A presença da música, tanto nas atividades de trabalho quanto nos momentos de festividade
solene, traduz a natureza celebratória dos quilombolas de Coqueiros que, estando em processo de
reelaboração de seus horizontes culturais, fazem dialogar velhas e novas configurações
simbólicas na construção de suas identidades. Os versos cantados guardam uma significação
discursiva plural capaz de referendar os valores e comportamentos desejáveis para os indivíduos
da comunidade. As lembranças de Aparecida, talvez por sua condição de mulher, priorizam
canções voltadas para o comportamento da moça de valor, que quando casa, não namora mais e
que deve se unir a um homem que seja gentes boa. O resultado parece ser a gênese da família
idealizada na comunidade.
Para Nascimento (2003, p. 39), “a análise sociológica contemporânea dos novos contornos do
mundo globalizado vem confirmar essa ênfase sobre identidade e comunidade, pois nela a
156 identidade efetivamente se torna categoria fundamental”. A identidade coletiva, a nível local,
desempenha uma função preponderante para a problematização dos processos de exclusão e para
a formação de uma autoestima positiva, porquanto seja a comunidade o espaço de socialização
onde a memória (individual e coletiva) age entrecruzando arquivos culturais diferenciados. Em
muitos casos, ambiência familiar e comunitária confundem-se, criando uma atmosfera
cosmológica para o compartilhar de conhecimentos fundantes construídos através dos tempos. No
caso de Coqueiros, pode-se perceber que a preservação dos saberes acontece nessa conjunção da
ação familiar, tendo como extensão a força da coletividade. Na narrativa de Aparecida, a figura
do pai ganha destaque, confirmando a importância dada ao núcleo familiar. Entre os aprendizados
aos quais a moradora faz referência, ganham importância maior as rezas e o samba, ambos
detentores privilegiados da ancestralidade preservada em práticas orais e corporais desenvolvidas
na comunidade:
Mãe diz que com dois anos de idade, pai já me botava pra fazer piéga, e eu já fazia. Sambo desde pequena, desde pequena que eu sambo. Gosto mesmo, não aguento ver bater um pandeiro que eu tô lá. (risos) Eu aprendi aqui, na nossa comunidade. Como eu aprendi mesmo rezar, foi aqui na nossa comunidade, que desde pequena, sempre meu pai, quando ele ia pra reza, ele me levava. Se tinha um samba também, ele me levava, por isso que eu aprendi tudo foi aqui, na comunidade, porque eu nunca saí pra fora, pra outro lugar, nunca saí. Vim sair agora, depois de eu já adulta, que eu já fui em São Paulo, que meus irmão mais velhos mandaram pra mim ir; já fui. Vou pra Salvador, depois de adulta, mas até os meus dezessete a dezoito anos, o que eu aprendi foi com meu pai, foi tudo aqui em nossa comunidade... de samba, de reza, de tudo. Quando a gente terminava de jantar, quem era doido de jogar um prato prá lá e não rezar pra dá benção a ELE. Tinha que agradecer a Deus por aquele pão, rezar e dar benção a ele. E na hora de deitar, ele fazia um círculo dos filhos, todos eles tinha que rezar o Padre Nosso e rezar a Ave Maria e oferecer pra poder deitar, pra ir as carreirinha de menino, cada quem pra sua cama.

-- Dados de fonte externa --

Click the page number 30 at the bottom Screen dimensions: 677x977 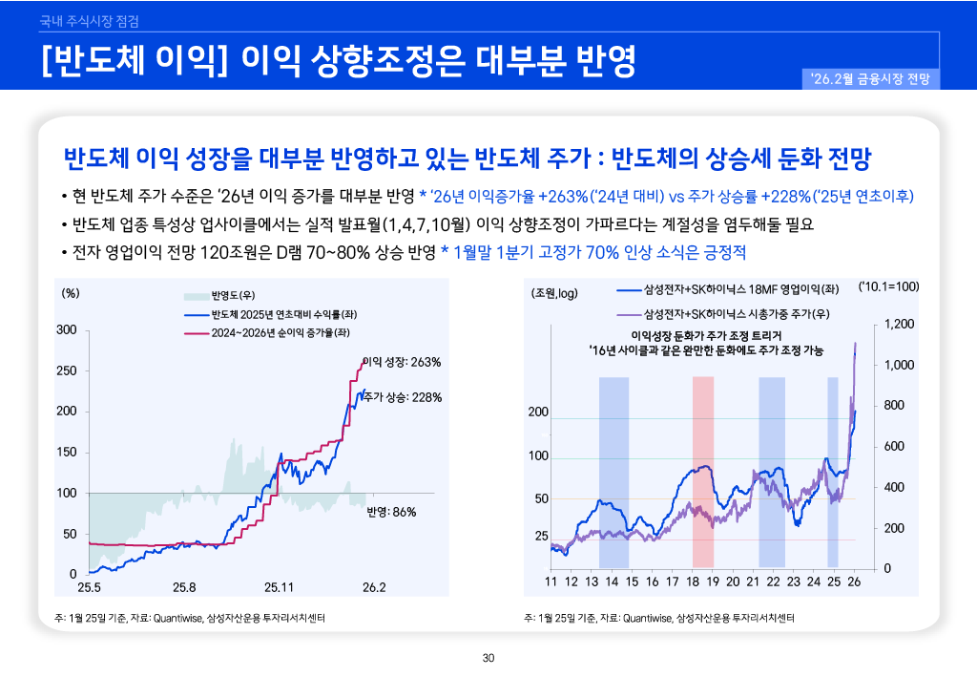click(488, 658)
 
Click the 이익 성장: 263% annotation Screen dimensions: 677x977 click(402, 362)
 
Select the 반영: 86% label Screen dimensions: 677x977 click(391, 512)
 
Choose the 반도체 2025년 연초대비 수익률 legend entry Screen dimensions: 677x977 click(272, 314)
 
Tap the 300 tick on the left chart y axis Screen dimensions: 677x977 click(67, 329)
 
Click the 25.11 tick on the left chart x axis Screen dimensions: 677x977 click(280, 586)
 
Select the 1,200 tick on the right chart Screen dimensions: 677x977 click(900, 325)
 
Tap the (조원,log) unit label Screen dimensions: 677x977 click(555, 292)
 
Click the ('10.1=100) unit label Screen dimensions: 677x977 click(888, 286)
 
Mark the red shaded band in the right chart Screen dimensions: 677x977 click(703, 472)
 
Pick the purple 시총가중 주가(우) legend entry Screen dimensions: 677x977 click(734, 314)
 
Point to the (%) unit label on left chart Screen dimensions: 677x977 click(70, 293)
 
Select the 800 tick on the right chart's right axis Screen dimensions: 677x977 click(896, 406)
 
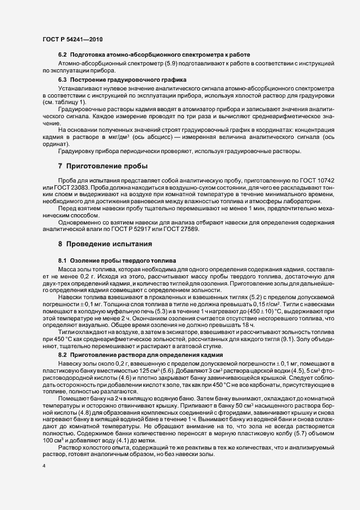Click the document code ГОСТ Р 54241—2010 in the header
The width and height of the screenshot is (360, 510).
coord(72,40)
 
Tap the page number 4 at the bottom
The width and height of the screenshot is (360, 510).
coord(44,466)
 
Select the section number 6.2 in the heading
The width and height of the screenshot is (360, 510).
coord(62,56)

O samba, presentificado na performance dos rituais, inclusive aqueles voltados à religiosidade, é
transmitido de pai para filhos, representando a expressão maior da ancestralidade presente em
reminiscências que traduzem os sentidos armazenados na memória coletiva guardiã de formas
singulares de significar tradições e valores. Conforme Leda Martins (2006, p. 83), “[...] no caso
brasileiro, os ritos de ascendência africana, religiosos e seculares ocupam um lugar ímpar como
veículos de transmissão de um dos mais relevantes aspectos da visão de mundo africana, a
ancestralidade [...]”. Nesse viés, Dona Elza, ao falar do samba, ressalta essa aprendizagem
157 calcada no ser-fazer dos antepassados: Eu aprendi assim, vendo os outros cantar e eu segurava
na mente e ali eu aprendi. E continua:
Eu comecei a cantar, eu já tava mãe de família. Quem cantava reis era minha avó, aí ela morreu. Quando era pra cantar um reis, eu dizia que não sabia e o povo dizia: ‘Mas conta o pé que sabe’. Mas eu sabia, aí continuei cantando. Foi que nem a esmola de São Gonçalo, eu também prendi com ela, assim, cantando mais os outros. Eu não cantava, vim dá pra cantar mesmo depois que ela morreu. O povo ficava: ‘Ah, eu quero pagar uma promessa, é pra cantar, é pra cantar’. Aí quando eu já vim cantar a esmola de São Gonçalo mesmo, eu já tinha meus filho tudo, já tava tudo grande. Fez que nem o Reis também. (DONA ELZA)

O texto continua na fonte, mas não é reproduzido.